Screen-element location records:
.....

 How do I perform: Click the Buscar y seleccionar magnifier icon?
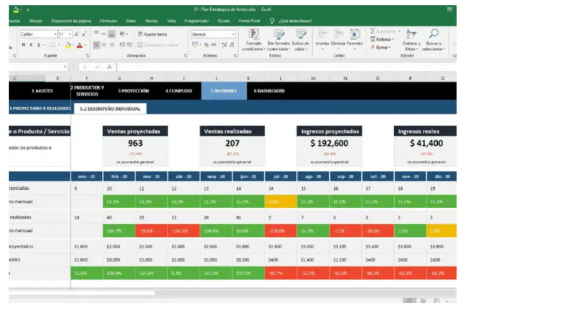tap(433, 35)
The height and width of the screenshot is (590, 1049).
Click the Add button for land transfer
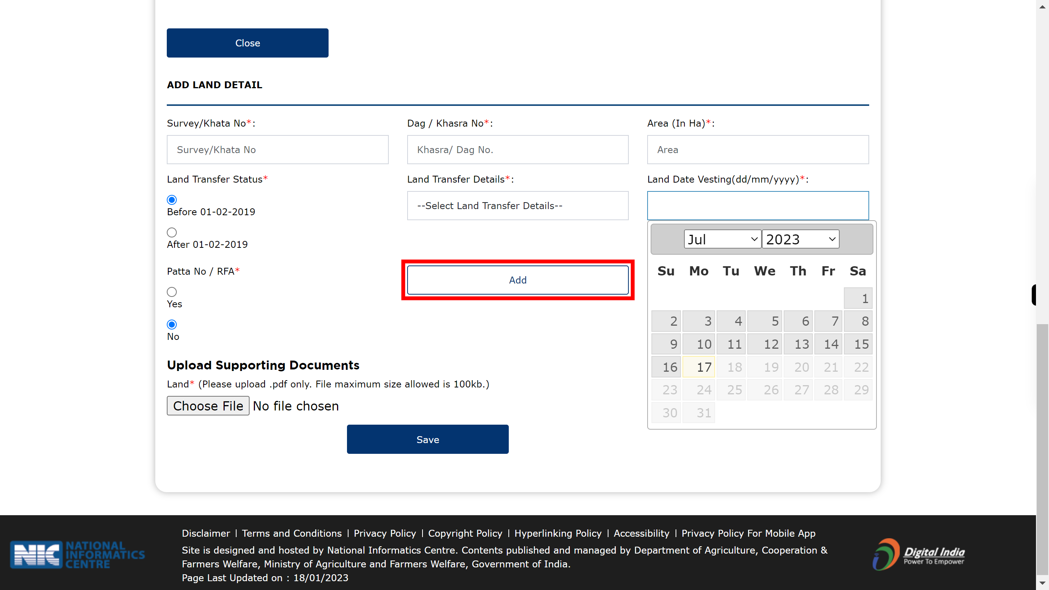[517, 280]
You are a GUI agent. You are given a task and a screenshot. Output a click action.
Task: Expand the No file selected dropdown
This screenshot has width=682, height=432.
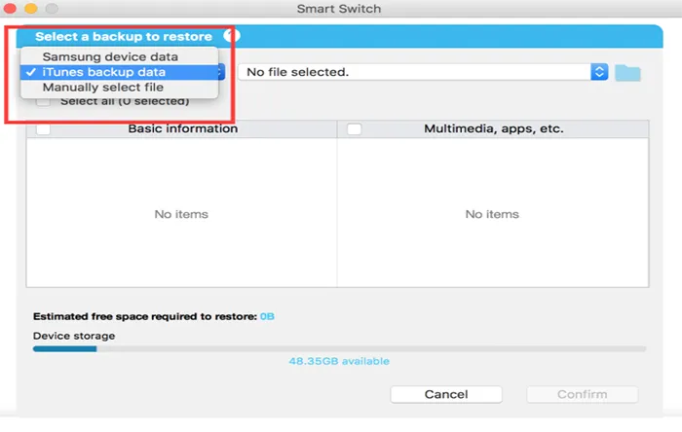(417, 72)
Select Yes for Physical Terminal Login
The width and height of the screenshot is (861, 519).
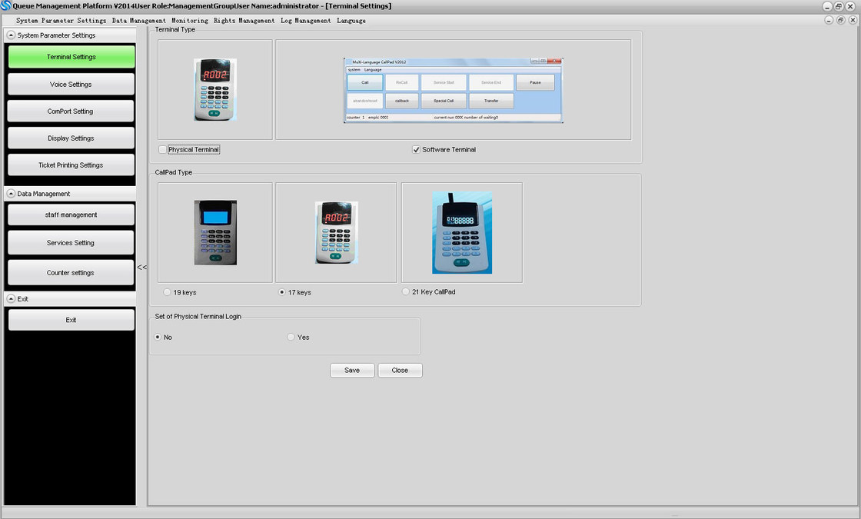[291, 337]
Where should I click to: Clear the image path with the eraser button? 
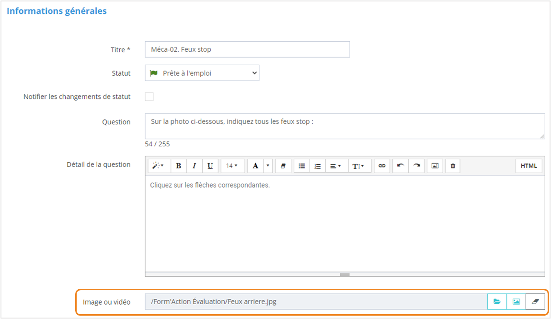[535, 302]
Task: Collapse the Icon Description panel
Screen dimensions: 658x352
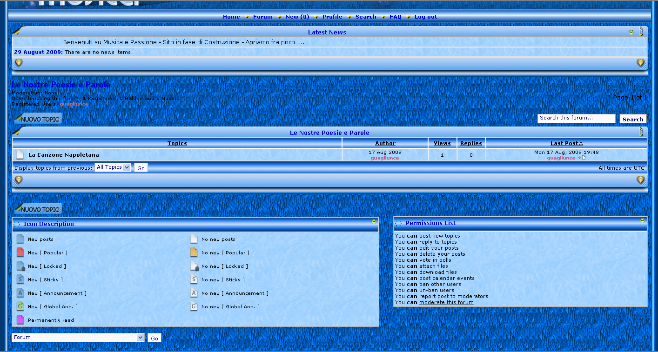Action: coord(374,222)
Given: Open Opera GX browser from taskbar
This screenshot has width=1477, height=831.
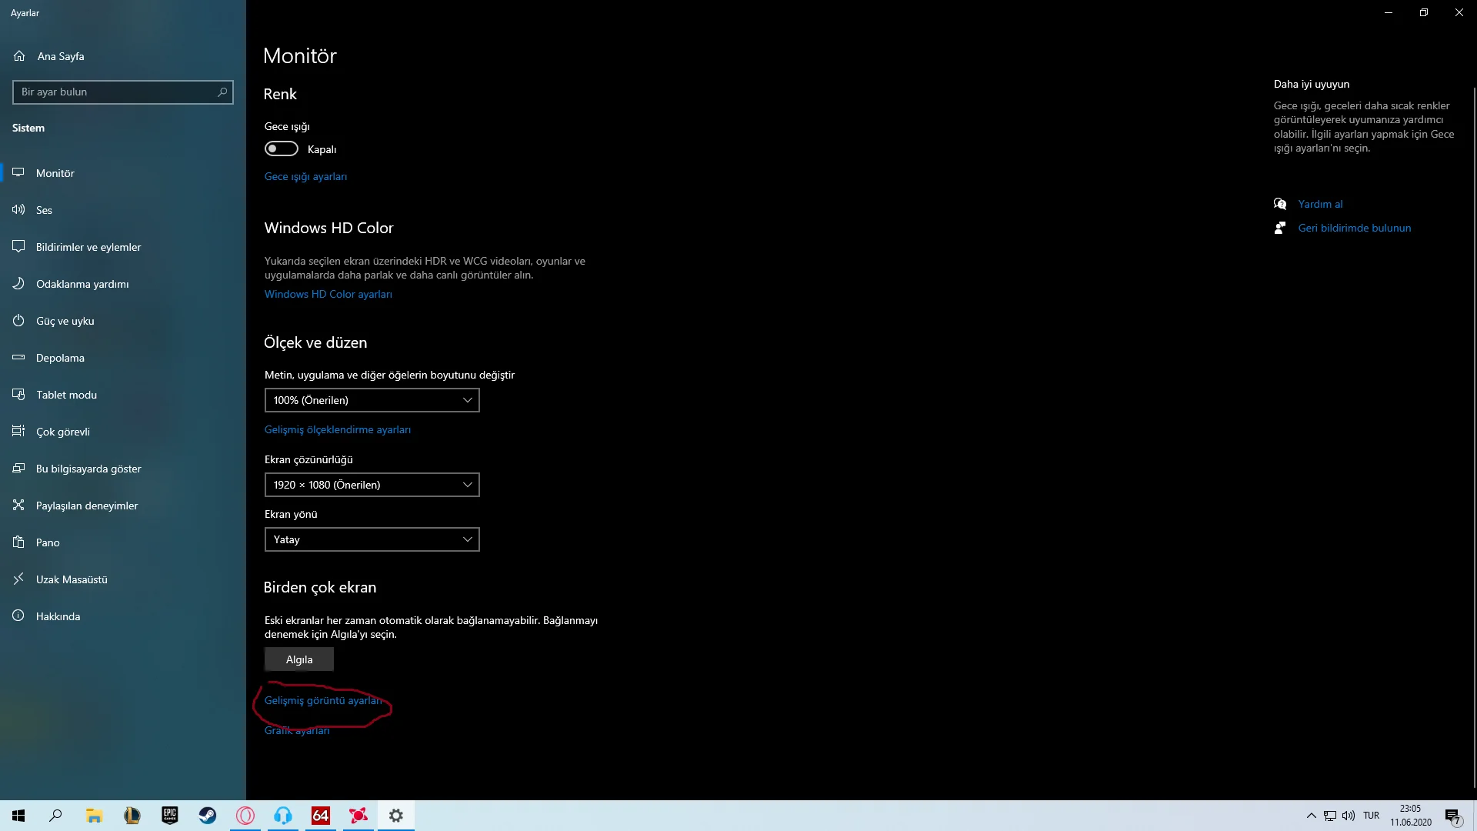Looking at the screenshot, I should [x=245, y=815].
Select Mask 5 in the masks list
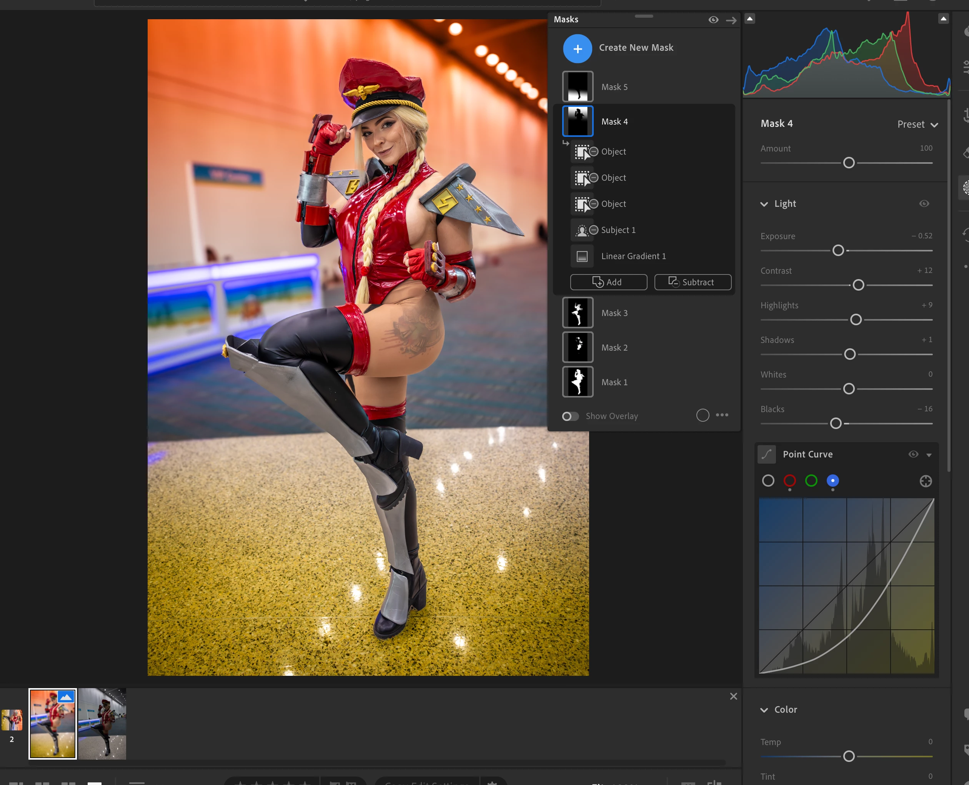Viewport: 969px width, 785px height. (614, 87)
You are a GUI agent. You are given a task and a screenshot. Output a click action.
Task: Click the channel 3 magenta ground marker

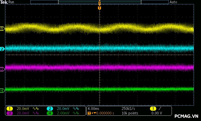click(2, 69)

.....

**Aim**. Copy out the records above, starting at the line containing "Where should I" and ending at the line containing "Action: coord(374,222)", with both of those lines included. Leave out the pictures.

**Exercise result**.
Where should I click to: Clear the image path with the eraser button? 
[535, 302]
Task: Collapse the Icon Description panel
Screen dimensions: 658x352
Action: coord(374,222)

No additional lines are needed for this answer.